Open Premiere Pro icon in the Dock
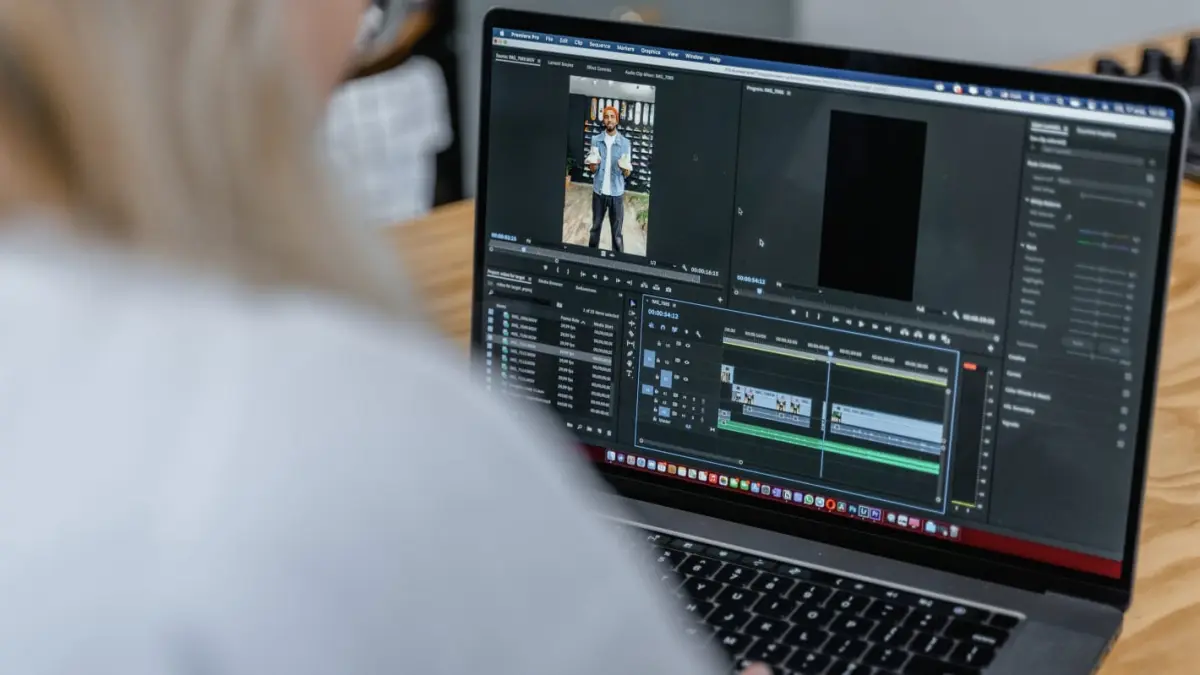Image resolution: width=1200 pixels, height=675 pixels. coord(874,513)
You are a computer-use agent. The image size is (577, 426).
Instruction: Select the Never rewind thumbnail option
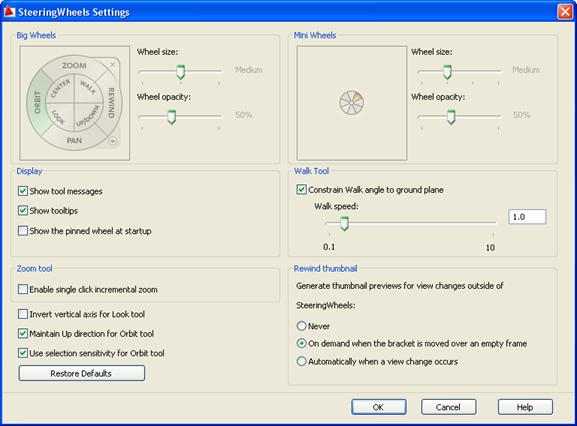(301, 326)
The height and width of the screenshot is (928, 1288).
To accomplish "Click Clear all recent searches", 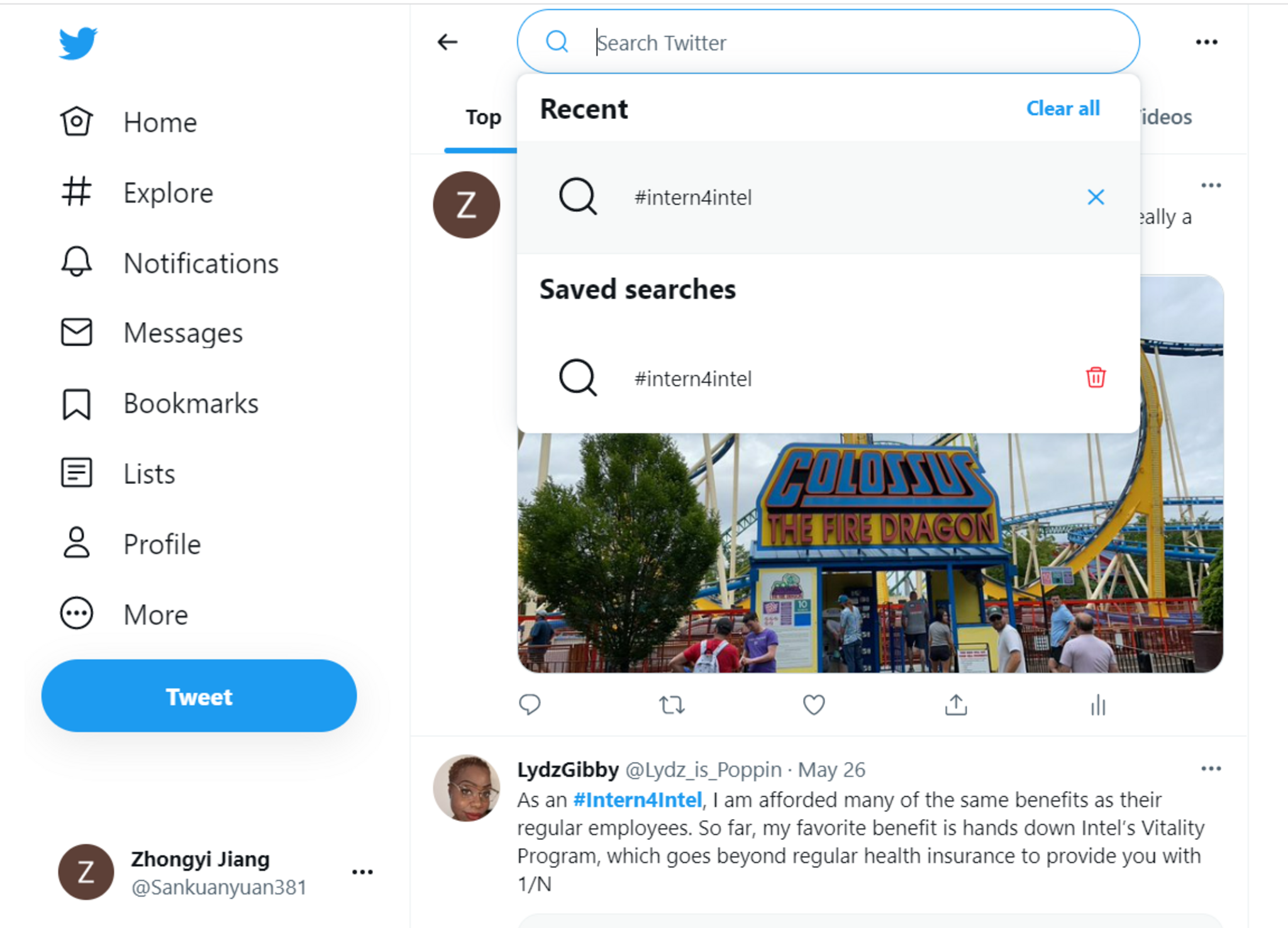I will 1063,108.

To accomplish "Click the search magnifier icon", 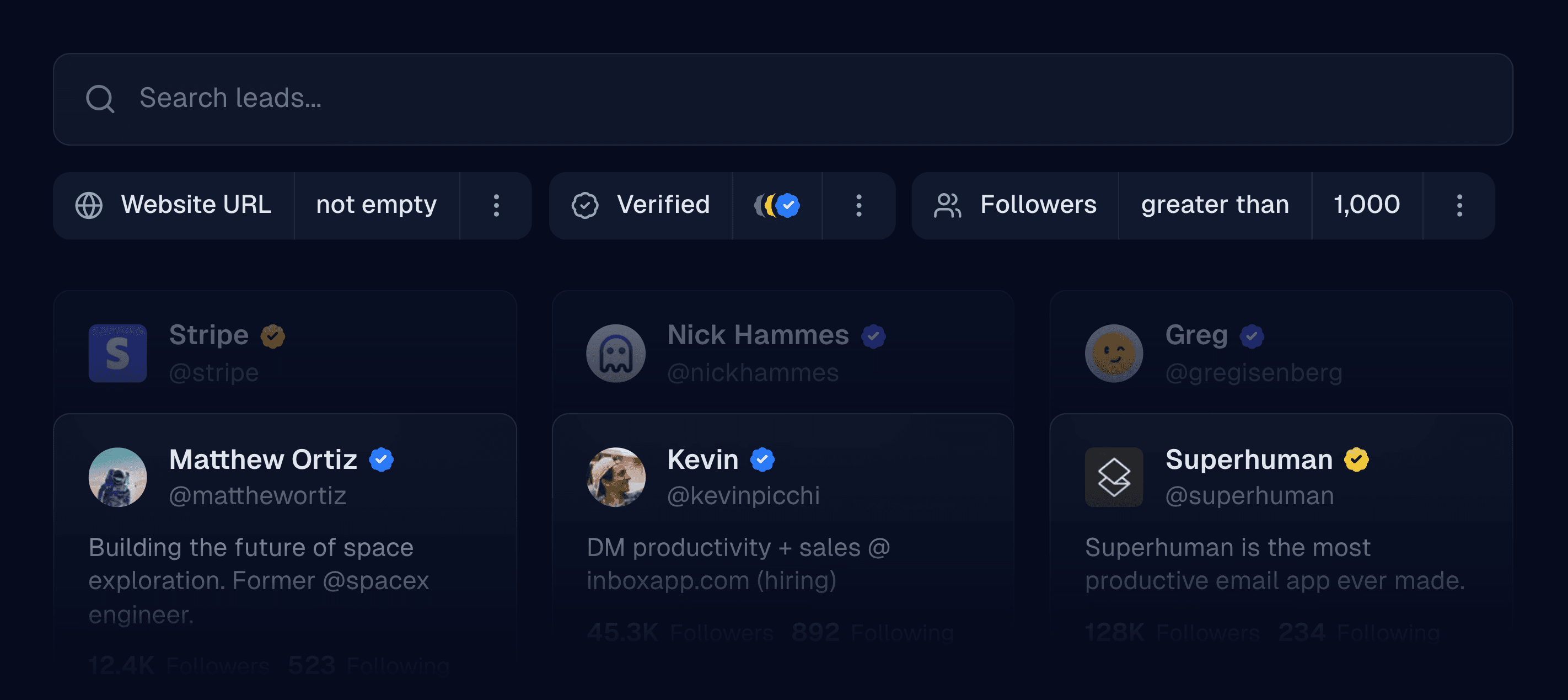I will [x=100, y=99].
* * *
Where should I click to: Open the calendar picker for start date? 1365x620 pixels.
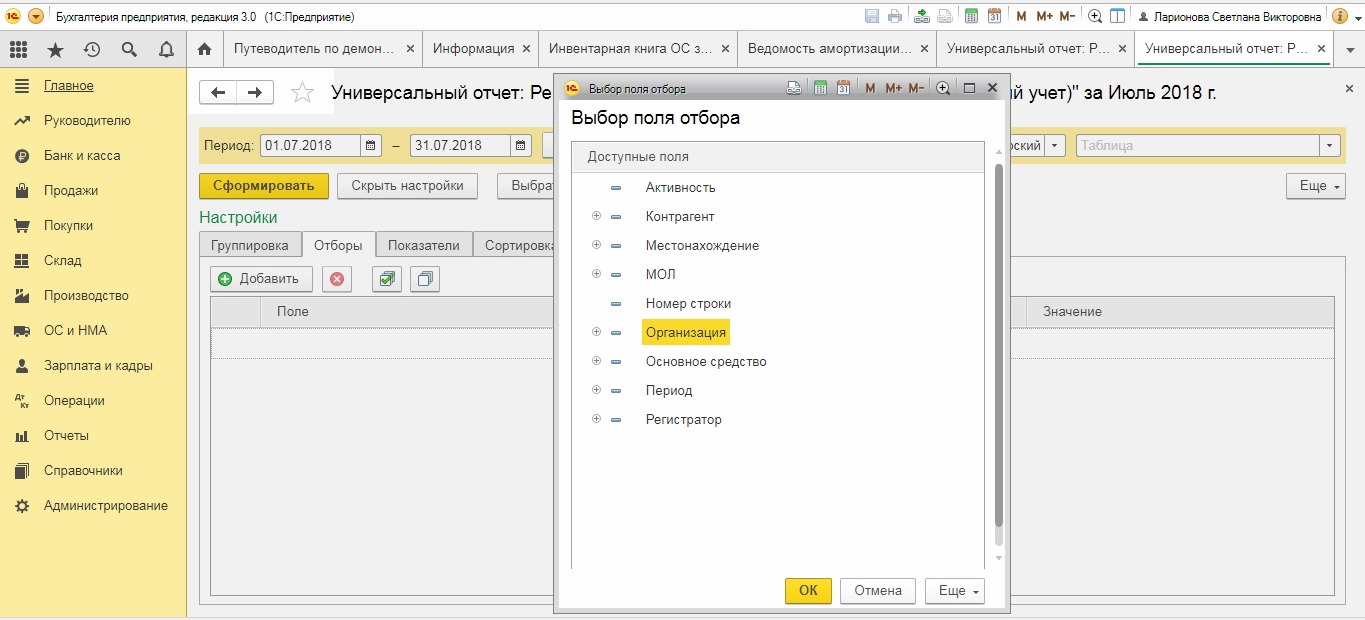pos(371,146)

What needs to be done: From the records above, quote word for word only the lines beginning at the line that has "Open Premiere Pro icon in the Dock" and stopping after the line that has "The height and". Omit the pictures.

Your response:
Open Premiere Pro icon in the Dock
Image resolution: width=1200 pixels, height=675 pixels. coord(874,513)
You are a computer-use agent. The image size is (577, 426).
Instruction: Select the Never rewind thumbnail option
(301, 326)
The height and width of the screenshot is (928, 1288).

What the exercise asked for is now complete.